- _WORK INSTRUCTIONS_
Every entry below, first to last, should be restated word for word.

[EXERCISE DATA Boundary: Start]

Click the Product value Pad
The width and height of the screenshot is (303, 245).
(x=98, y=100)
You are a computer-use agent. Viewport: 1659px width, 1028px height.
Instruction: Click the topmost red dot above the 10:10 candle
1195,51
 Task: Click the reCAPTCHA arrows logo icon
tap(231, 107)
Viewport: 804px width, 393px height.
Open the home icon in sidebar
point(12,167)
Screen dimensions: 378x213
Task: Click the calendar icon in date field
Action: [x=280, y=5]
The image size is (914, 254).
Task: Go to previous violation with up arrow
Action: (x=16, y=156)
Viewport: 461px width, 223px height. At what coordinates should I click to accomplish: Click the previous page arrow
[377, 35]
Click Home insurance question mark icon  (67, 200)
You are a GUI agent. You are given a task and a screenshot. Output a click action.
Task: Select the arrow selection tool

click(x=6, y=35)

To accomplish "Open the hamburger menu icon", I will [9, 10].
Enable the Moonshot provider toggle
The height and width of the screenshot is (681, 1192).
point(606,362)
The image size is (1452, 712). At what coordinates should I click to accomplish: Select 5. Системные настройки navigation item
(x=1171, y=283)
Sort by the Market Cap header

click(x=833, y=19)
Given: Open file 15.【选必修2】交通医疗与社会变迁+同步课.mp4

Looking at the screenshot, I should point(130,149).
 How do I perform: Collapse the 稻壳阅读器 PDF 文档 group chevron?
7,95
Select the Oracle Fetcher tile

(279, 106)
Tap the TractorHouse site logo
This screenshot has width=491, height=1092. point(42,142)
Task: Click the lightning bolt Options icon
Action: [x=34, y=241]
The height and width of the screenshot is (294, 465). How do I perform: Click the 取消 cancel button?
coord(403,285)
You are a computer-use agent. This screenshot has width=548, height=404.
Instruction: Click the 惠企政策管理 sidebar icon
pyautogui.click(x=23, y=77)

[EXERCISE DATA Boundary: End]

- _TASK RESPONSE_
Click the Product value Pad
The width and height of the screenshot is (303, 245).
(x=98, y=100)
You are a computer-use agent. Viewport: 1659px width, 1028px height.
Instruction: Click the topmost red dot above the 10:10 candle
1195,51
 Task: Click the reCAPTCHA arrows logo icon
tap(231, 107)
Viewport: 804px width, 393px height.
Open the home icon in sidebar
point(12,167)
Screen dimensions: 378x213
Task: Click the calendar icon in date field
Action: [x=280, y=5]
The image size is (914, 254).
Task: Go to previous violation with up arrow
Action: (x=16, y=156)
Viewport: 461px width, 223px height. At what coordinates should I click to accomplish: Click the previous page arrow
[377, 35]
Click Home insurance question mark icon  (67, 200)
You are a GUI agent. You are given a task and a screenshot. Output a click action.
Task: Select the arrow selection tool

click(x=6, y=35)

To accomplish "Open the hamburger menu icon", I will [9, 10].
Enable the Moonshot provider toggle
The height and width of the screenshot is (681, 1192).
point(606,362)
The image size is (1452, 712). At what coordinates should I click to accomplish: Select 5. Системные настройки navigation item
(x=1171, y=283)
Sort by the Market Cap header

click(x=833, y=19)
Given: Open file 15.【选必修2】交通医疗与社会变迁+同步课.mp4

Looking at the screenshot, I should point(130,149).
 How do I perform: Collapse the 稻壳阅读器 PDF 文档 group chevron?
7,95
Select the Oracle Fetcher tile

(279, 106)
Tap the TractorHouse site logo
This screenshot has width=491, height=1092. point(42,142)
Task: Click the lightning bolt Options icon
Action: [x=34, y=241]
The height and width of the screenshot is (294, 465). How do I perform: Click the 取消 cancel button?
coord(403,285)
You are a computer-use agent. This screenshot has width=548, height=404.
Instruction: Click the 惠企政策管理 sidebar icon
pyautogui.click(x=23, y=77)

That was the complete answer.